▶ **HET PROBLEEM**
Kun je de regels herschrijven vanaf de regel met "Where should I click to: Click the bank" tot en met de regel met "Action: point(460,105)", waarbij je "comment" vervangt door "message" en verder alles ongewijzigd laat?
■ ■ ■ ■ ■ ■ ■
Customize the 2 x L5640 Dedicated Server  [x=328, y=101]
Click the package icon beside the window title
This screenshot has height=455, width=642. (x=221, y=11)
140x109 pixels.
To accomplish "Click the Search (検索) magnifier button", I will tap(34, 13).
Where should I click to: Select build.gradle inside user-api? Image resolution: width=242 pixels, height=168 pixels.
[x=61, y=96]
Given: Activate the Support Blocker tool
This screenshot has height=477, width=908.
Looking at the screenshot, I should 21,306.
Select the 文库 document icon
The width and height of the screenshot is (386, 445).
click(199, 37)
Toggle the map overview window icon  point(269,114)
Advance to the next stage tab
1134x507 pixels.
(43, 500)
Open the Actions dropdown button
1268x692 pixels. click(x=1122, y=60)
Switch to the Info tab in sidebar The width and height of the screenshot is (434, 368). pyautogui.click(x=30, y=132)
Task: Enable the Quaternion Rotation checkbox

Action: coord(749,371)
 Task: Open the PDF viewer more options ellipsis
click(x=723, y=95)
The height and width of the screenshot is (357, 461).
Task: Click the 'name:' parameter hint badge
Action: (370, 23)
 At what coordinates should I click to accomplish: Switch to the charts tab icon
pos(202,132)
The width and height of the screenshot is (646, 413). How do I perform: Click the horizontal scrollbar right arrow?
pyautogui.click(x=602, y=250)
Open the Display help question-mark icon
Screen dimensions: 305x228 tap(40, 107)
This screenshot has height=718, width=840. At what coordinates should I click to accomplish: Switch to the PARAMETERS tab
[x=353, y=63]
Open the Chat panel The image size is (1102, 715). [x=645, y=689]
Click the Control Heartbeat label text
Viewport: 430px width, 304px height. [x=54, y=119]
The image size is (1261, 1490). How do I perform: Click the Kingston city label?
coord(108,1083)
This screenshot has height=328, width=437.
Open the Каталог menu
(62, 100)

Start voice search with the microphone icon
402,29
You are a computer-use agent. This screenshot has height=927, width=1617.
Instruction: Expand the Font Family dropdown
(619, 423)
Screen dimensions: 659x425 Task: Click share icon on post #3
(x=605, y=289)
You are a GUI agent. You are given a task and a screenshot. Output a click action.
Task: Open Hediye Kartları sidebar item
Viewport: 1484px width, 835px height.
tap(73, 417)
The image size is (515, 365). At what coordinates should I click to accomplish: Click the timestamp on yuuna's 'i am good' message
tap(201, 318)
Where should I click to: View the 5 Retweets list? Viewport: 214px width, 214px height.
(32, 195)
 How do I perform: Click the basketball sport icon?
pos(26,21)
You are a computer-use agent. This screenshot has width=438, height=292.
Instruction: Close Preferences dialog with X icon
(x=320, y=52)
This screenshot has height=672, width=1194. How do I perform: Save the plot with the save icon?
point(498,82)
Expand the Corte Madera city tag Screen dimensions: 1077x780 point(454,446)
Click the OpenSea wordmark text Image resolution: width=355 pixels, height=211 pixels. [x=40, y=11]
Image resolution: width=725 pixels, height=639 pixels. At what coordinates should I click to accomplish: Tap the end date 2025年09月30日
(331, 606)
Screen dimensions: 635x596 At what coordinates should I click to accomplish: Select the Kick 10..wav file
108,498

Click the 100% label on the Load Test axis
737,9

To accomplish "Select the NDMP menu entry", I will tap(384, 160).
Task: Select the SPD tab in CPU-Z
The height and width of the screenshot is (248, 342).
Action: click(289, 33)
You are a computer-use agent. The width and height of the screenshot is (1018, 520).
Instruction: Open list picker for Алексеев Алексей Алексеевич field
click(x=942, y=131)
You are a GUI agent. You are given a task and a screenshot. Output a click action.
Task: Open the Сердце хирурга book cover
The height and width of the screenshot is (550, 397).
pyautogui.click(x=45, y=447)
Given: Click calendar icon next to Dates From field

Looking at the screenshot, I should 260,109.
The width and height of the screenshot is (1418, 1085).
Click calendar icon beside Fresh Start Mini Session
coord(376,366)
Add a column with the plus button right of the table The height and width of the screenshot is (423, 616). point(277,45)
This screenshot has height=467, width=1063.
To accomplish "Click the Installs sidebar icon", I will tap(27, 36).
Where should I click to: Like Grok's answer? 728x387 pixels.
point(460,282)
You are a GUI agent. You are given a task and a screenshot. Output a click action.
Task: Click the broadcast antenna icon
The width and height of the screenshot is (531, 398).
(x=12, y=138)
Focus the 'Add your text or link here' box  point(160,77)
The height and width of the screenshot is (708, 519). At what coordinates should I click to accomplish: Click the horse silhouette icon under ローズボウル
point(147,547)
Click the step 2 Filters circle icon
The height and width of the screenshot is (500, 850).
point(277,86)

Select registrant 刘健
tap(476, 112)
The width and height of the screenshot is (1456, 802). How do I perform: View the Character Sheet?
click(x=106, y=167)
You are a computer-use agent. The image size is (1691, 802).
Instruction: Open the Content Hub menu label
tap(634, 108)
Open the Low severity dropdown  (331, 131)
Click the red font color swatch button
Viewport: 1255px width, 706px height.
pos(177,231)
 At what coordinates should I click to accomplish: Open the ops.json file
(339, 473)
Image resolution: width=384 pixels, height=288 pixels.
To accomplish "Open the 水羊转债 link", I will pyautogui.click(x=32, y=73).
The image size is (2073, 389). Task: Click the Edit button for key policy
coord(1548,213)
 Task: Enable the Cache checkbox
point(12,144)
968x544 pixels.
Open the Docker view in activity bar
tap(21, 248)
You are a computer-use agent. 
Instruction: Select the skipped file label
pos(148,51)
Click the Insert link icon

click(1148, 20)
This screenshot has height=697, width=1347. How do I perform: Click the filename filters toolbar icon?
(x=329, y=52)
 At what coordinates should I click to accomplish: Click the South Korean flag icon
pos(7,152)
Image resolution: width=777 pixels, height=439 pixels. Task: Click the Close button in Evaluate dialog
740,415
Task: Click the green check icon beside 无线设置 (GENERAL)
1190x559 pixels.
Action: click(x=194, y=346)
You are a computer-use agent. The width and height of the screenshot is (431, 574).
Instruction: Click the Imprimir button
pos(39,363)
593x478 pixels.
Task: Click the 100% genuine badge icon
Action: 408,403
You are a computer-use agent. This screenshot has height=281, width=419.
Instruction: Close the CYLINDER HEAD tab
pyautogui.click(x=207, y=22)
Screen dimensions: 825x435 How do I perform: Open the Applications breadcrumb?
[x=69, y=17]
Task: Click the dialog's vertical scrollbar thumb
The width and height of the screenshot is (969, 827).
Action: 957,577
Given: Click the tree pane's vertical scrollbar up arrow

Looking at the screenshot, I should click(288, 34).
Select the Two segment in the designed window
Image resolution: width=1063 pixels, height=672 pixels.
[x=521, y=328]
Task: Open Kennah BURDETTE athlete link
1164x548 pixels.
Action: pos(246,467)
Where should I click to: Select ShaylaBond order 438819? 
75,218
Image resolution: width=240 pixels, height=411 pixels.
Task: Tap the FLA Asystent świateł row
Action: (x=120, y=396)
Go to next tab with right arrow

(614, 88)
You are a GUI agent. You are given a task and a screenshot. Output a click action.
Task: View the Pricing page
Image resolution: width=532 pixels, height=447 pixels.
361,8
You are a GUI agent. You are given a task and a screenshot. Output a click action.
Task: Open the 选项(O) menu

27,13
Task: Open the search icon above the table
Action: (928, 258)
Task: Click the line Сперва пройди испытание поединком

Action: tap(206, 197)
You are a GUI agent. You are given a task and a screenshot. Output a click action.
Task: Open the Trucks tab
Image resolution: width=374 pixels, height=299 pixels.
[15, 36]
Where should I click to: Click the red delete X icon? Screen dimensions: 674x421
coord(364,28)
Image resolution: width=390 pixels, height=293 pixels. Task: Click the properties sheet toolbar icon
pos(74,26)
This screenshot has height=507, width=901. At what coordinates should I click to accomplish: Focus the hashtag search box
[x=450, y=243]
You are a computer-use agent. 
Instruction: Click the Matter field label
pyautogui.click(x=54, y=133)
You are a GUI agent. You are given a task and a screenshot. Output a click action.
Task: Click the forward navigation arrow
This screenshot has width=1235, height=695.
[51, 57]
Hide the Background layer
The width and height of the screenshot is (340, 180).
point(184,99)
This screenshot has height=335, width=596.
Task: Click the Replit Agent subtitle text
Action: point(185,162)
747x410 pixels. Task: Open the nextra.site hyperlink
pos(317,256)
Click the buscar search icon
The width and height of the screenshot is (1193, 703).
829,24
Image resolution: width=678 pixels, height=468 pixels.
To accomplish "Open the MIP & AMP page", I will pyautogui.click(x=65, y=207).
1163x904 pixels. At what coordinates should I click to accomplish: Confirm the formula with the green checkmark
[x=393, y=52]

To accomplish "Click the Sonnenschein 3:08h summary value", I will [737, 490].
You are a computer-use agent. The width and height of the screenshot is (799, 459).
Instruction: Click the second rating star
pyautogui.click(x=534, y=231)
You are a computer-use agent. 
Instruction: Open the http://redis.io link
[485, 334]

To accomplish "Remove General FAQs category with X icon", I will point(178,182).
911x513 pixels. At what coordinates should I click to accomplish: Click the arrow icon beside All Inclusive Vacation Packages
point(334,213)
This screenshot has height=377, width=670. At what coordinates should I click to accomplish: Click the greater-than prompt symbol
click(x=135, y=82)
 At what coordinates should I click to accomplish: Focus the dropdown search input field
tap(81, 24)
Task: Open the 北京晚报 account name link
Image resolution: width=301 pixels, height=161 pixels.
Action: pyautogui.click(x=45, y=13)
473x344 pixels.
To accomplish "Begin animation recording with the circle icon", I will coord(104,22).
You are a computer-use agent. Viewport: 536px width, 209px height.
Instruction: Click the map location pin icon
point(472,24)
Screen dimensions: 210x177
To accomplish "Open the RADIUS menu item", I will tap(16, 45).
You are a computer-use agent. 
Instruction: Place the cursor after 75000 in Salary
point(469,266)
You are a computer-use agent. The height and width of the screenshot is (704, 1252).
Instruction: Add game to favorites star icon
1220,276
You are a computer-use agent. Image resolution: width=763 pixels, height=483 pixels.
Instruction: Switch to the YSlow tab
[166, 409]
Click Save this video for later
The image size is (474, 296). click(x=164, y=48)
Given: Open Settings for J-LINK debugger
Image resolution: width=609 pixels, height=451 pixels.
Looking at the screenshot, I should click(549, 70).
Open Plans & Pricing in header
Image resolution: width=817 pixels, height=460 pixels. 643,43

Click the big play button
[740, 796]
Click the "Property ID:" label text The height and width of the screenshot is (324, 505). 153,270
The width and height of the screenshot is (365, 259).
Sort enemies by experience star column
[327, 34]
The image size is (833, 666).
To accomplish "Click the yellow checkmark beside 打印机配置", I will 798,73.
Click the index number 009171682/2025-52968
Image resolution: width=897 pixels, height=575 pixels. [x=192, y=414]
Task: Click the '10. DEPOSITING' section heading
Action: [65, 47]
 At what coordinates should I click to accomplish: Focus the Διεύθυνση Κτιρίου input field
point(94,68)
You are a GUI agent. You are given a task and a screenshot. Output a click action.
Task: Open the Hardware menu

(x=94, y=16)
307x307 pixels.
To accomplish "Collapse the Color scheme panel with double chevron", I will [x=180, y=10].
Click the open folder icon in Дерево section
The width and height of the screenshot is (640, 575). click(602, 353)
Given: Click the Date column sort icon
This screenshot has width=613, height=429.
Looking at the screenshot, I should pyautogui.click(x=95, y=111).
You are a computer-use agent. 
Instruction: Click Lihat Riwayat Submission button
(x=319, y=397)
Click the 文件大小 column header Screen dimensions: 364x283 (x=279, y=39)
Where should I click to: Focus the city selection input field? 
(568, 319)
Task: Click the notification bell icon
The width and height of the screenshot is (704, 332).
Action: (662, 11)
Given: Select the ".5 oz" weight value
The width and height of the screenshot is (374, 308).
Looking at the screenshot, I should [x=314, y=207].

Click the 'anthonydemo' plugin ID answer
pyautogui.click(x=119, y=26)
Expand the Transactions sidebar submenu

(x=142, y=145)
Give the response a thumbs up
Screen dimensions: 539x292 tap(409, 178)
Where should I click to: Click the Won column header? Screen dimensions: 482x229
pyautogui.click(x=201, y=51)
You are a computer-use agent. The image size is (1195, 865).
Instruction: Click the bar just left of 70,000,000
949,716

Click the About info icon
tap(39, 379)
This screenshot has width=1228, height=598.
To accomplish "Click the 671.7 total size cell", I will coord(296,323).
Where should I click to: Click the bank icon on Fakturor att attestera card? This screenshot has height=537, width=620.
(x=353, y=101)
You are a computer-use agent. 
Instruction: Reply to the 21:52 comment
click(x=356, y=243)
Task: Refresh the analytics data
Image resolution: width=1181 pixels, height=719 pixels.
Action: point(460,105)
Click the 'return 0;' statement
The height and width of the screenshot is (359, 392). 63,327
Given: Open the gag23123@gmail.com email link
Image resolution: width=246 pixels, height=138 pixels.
■ ■ ■ ■ ■ ■ ■
▶ **VOLLEDIGE UITVOER**
Where should I click to: Click the bank icon on Fakturor att attestera card? This screenshot has height=537, width=620.
(x=353, y=101)
You are a computer-use agent. 
Instruction: Reply to the 21:52 message
click(x=356, y=243)
Task: Refresh the analytics data
Image resolution: width=1181 pixels, height=719 pixels.
Action: point(460,105)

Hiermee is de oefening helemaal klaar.